Allow me to explain how daunting that is by saying that I am not a writer, but a Writer. There’s a far less egotistical distinction between the two than you probably think. Here it is: a writer is someone who writes, while a Writer is someone who is meant to write. (Oh dear, that’s still egotistical.) How about: writer is a job description, while Writer is an identity. (I dislike that even more.)
The point I’m trying to get across is that I don’t write. At least, not substantial, definable things that have recognizable names like poem, script, short story – or even stanza, chapter, opening paragraph. No, the things I write, when I do write, are things I can hardly bear to describe. I’ve recently begun calling them “bits” – bits of dialogue, bits of a scene or a song, bits of stage directions describing an image meant to look like a still from a movie…
All partial, you see. That’s their unifying quality. Completely incomplete. But this alone does not oust me from writer status. After all, plenty of people who fit the writerly label don’t have finished products to show for themselves. (I hope.) The thing that distinguishes me from those folks who are writers is that, even with all my bits accounted for, I do not write nearly as much as I should.
(“Should.”)
(Should!)
I avoid writing, though I think about it nearly all the time. Here, have a simile: It’s there, like a bemused little fire, crackling persistently at the back (front? center?) of my mind, and I do my darnedest to stamp it out with all the usual distractions – movies, friends, bicycles, books (books, of all things!) – but the fire goes on crackling nonetheless. Why I avoid something that comes so naturally to me is obviously due to some kind of perverse and universal fear. (Fear of failure? of disappointing? of mediocrity?) It’s all very interesting and worth exploring. However, this much is clear – I am not a writer.
That said, I think – and, I think, speak – best through writing.

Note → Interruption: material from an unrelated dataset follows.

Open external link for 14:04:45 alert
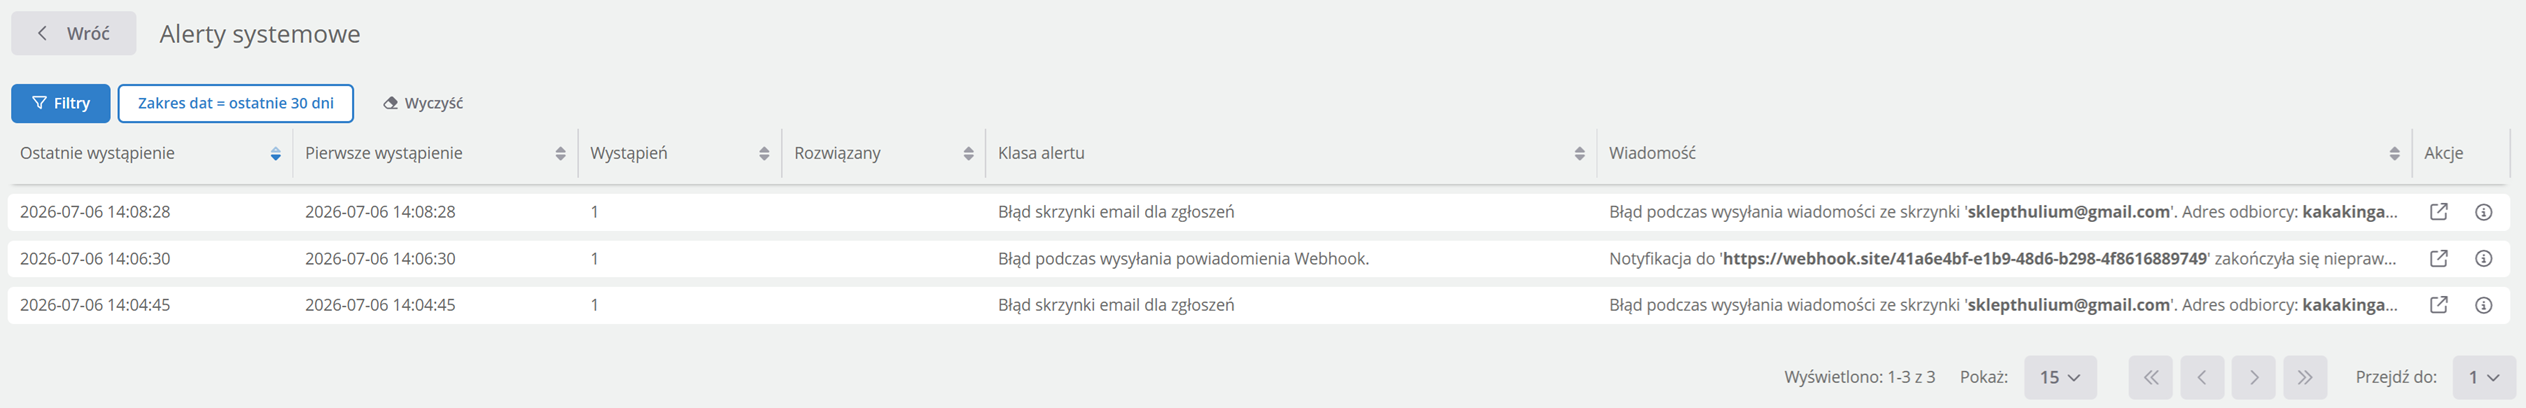The image size is (2526, 408). [2439, 305]
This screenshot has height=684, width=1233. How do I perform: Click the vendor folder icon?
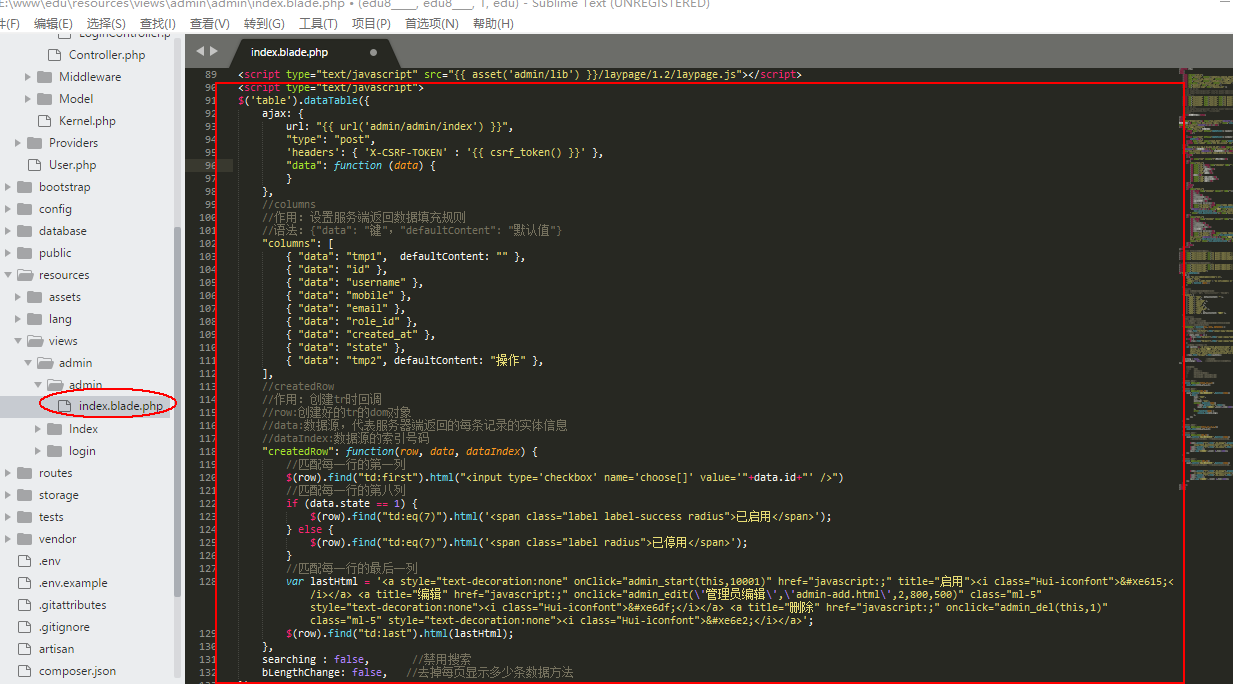pos(23,539)
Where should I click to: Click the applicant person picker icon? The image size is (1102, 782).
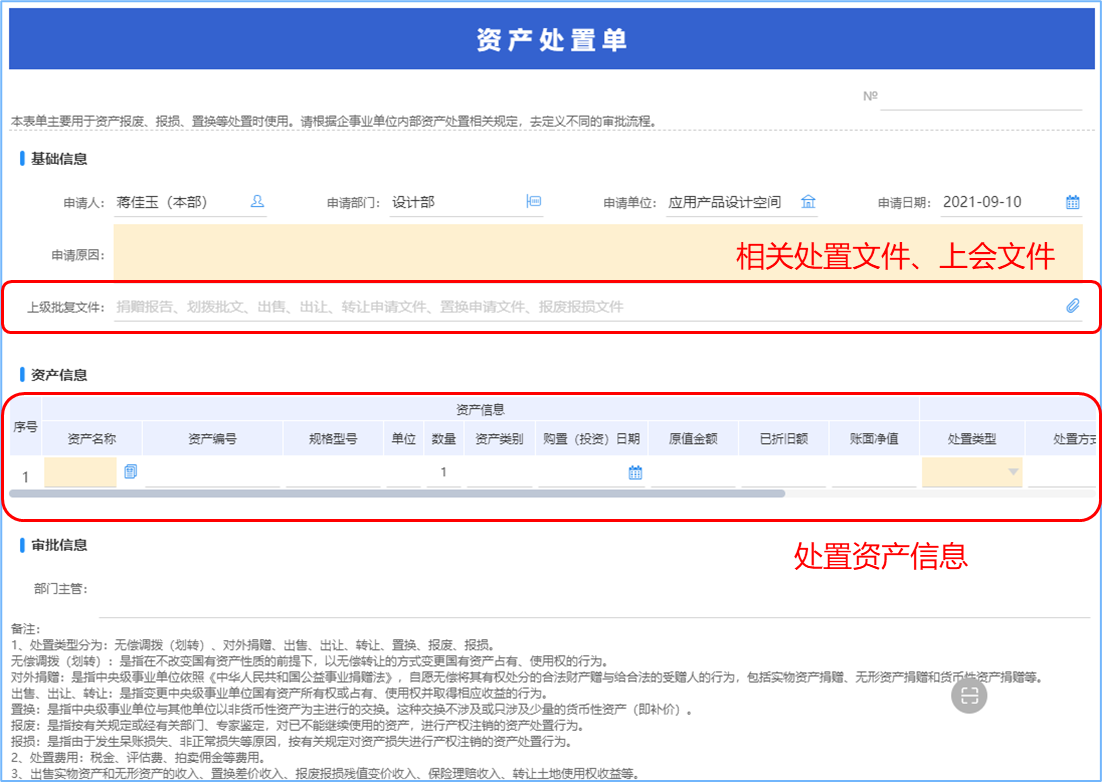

I count myself as a chronic journaler (granted, these days, not as chronic as I would like). When I experience something, I almost always want to write it down. Why? There must be many reasons, but I've narrowed it down to these three:
1) for posterity's sake. I am constantly thinking about my future children and their desperate pleas for permission to read my old diaries and discover who their darling mother was at their age;
2) for my own sake. I'm an analyst through and through, and so, in an effort to learn the most I can about myself, other people, and the world – not to mention myself and other people in the world – I'm inclined to write it all down for future analysis and brooding o'er;
3) for the sake of humanity. Whoa! Eh... Well, for the sake of whichever pie slice of humanity might find comfort or solidarity in the words I write. That is the hope, always.
Any response from a reader is a gift, you know. (Even an unexpected chuckle. Even a smirk.)
What was I saying?
Ah. The little fire.
Some of my best moments come when Good Films and Good Books nudge the little fire beyond bemusement and directly into indignation. That, dear reader, is when I get to call myself a writer. It’s when the little fire’s indignation at my lack of creative output forces me to hunt for a pen and paper, or race to my laptop, to produce some spanking new, bonafide words, pronto.

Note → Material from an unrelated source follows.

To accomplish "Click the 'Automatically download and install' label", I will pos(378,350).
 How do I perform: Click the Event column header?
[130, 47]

Quite a thrill when that happens. I'm eternally grateful to Good Art.
But more often than not, the little fire remains bemused (can you blame it?), and I am securely nestled behind the title of Writer, which – as you may have gathered – despite its weighty capital letter, is really pretty wispy and, well, vague.
[A deep, deep breath.]
That’s why this is here. These words, behind this screen. They’re here because I’m just about fed up with being wispy and vague. I’m a tad too reproachful of the capital W.

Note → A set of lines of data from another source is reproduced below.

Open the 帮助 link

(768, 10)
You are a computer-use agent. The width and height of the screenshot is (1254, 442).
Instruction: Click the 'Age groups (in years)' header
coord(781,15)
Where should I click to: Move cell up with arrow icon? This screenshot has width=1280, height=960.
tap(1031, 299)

The little fire is indignant today.
(Oh, I'm giddy!)
I'm going to post here every day, folks. Sometimes it will be like this, verbose and rambling, and other times it will be just a word or two, or a quote, or a question.
Speaking of – just to prove to you how much I've mulled this whole thing over – here's a question: Are my thoughts, my bits, my “life story” as it unfolds – is all that worth telling? (And better yet, worth posting on the World Wide Web?)
No!
And with that, if you'll have me, we’ll proceed.